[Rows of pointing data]
╔══

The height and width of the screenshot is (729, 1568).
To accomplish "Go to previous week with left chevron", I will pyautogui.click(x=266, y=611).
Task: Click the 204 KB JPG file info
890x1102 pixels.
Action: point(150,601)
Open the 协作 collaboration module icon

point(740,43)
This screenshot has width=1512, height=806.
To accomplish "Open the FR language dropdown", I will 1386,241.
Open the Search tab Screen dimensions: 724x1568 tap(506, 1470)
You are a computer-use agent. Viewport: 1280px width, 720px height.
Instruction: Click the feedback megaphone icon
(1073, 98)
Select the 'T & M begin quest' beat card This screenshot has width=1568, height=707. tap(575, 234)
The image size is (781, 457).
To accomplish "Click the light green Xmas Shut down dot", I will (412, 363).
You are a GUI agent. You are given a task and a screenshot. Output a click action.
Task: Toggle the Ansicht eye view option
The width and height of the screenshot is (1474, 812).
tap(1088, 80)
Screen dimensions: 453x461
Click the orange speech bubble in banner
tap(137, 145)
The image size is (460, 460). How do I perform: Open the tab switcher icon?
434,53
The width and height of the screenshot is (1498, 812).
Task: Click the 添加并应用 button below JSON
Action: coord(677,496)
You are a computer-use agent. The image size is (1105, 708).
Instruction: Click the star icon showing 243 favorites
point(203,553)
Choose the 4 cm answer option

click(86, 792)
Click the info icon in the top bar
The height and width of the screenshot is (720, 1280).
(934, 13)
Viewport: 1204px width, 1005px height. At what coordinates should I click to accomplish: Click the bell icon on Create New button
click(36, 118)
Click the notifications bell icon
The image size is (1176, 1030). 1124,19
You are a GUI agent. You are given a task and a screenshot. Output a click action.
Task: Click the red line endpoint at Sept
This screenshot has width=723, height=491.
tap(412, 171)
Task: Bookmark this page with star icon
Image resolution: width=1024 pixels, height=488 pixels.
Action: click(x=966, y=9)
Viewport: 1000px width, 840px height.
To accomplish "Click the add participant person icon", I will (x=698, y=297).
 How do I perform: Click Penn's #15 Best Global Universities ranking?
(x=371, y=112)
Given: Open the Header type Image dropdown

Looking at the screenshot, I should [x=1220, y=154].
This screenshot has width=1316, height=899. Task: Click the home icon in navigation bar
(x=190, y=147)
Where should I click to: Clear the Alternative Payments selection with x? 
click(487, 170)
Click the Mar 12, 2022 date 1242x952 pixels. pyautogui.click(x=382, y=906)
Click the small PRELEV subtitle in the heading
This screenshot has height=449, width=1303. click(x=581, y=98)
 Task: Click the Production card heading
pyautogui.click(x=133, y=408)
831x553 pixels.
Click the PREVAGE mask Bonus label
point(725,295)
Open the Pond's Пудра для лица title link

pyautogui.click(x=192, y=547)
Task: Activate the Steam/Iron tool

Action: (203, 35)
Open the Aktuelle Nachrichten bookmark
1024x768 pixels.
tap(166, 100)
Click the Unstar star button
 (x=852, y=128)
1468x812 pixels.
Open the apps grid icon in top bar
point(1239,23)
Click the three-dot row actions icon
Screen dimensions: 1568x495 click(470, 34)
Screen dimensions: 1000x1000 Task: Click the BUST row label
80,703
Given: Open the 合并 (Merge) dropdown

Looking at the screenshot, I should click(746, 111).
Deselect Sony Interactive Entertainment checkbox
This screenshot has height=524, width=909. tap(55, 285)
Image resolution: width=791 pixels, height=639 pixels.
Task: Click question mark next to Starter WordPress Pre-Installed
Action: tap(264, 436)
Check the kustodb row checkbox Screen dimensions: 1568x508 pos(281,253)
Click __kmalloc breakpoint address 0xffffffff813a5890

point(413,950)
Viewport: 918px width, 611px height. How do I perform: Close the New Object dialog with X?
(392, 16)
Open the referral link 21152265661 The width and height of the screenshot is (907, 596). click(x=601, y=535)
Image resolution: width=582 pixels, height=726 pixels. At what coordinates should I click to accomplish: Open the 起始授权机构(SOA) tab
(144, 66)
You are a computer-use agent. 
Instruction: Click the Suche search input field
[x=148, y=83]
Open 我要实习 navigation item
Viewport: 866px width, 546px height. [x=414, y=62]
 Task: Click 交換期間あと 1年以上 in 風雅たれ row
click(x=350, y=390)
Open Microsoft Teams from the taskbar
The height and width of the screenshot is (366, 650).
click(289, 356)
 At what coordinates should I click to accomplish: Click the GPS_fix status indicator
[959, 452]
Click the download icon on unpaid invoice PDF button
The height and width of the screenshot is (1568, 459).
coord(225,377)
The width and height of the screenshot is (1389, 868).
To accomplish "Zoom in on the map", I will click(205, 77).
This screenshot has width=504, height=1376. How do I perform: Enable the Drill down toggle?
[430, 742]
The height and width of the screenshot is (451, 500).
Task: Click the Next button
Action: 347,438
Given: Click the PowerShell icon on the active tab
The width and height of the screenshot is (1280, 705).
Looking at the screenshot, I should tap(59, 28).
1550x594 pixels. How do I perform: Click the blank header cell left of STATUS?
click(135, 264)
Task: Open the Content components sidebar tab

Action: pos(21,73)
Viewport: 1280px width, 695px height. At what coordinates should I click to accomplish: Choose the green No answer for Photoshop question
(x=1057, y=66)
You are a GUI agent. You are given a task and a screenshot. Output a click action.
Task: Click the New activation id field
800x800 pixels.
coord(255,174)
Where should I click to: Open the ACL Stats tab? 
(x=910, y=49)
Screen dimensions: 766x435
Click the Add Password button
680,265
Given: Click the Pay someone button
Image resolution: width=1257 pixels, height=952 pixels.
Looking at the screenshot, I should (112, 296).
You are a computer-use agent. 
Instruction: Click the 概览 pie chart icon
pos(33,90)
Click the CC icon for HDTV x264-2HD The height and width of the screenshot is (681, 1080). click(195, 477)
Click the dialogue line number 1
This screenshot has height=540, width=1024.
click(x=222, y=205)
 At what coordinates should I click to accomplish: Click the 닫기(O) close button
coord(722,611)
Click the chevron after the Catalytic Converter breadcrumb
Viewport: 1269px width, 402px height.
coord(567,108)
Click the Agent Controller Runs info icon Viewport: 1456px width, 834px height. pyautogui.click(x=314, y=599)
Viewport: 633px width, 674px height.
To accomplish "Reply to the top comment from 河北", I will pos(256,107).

╚══

Report each line of the material above that contains the word "resolution", copying every such line in full.

# Response to this task
Image resolution: width=1024 pixels, height=488 pixels.
Image resolution: width=791 pixels, height=639 pixels.
Image resolution: width=582 pixels, height=726 pixels. At what coordinates should I click to accomplish: Open the 起始授权机构(SOA) tab
Image resolution: width=1257 pixels, height=952 pixels.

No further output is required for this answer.